Previous generations of scholars frequently approached the ethics of Jesus from a naïvely Christian perspective, by categorically asserting the superiority of his love command and the Sermon on the Mount to the supposed legalism and hide-bound casuistry of his Jewish contemporaries. More recently, however, the blossoming study of ancient Judaism has enabled us, perhaps for the first time since the first century, to explore Jesus' moral teaching meaningfully in its original setting.

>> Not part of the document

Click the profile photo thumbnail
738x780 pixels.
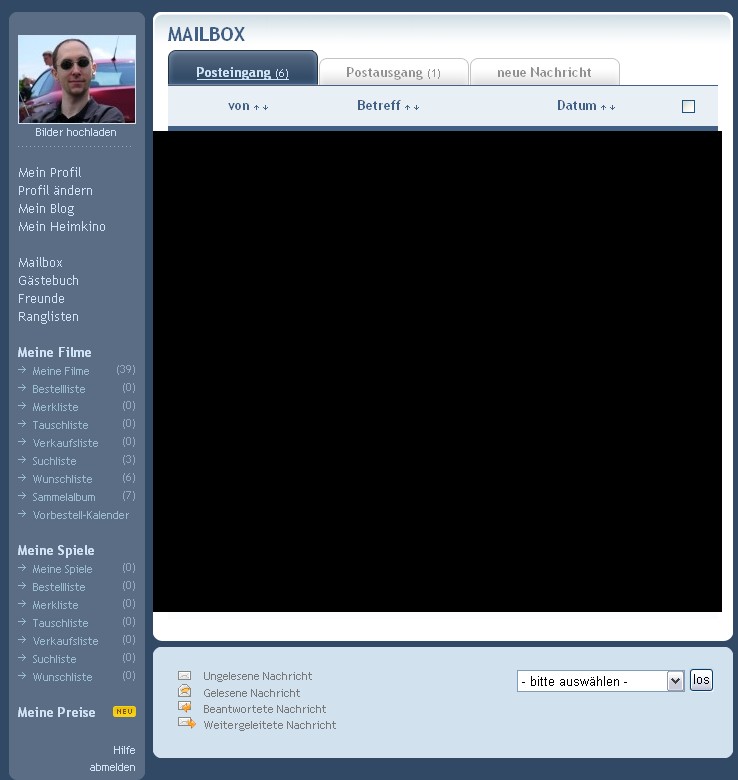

All the main features of Jesus' ethics are deeply conversant with Jewish moral presuppositions. God is one and he is supreme. Ethics is therefore inalienably theonomous rather than autonomous: both the substance and authority of right behaviour have their source in the God of Israel. ‘Why do you call me good?’ Jesus asks. ‘No one is good but God alone’ (Mark 10.18 par.). The commandment to love God in the Shema' Israel, along with the love of one's neighbour, is for Jesus the heart of the Torah – as it was for some of his contemporaries (see Deut. 6.4f.; Mark 12.29; cf. Test.Iss. 5.2; t.Peah 4.19; R. Aqiba in y.Ned. 9, 41C36–37; Philo, Spec. 1.299–300).

To this day, textbooks continue to make much of the fact that explicit use of the Torah plays only a very minor role for the gospel writers. This in itself might seem to cast doubt on Jesus' indebtedness to Jewish moral teaching. Three points, however, must be raised in defence of our proposition.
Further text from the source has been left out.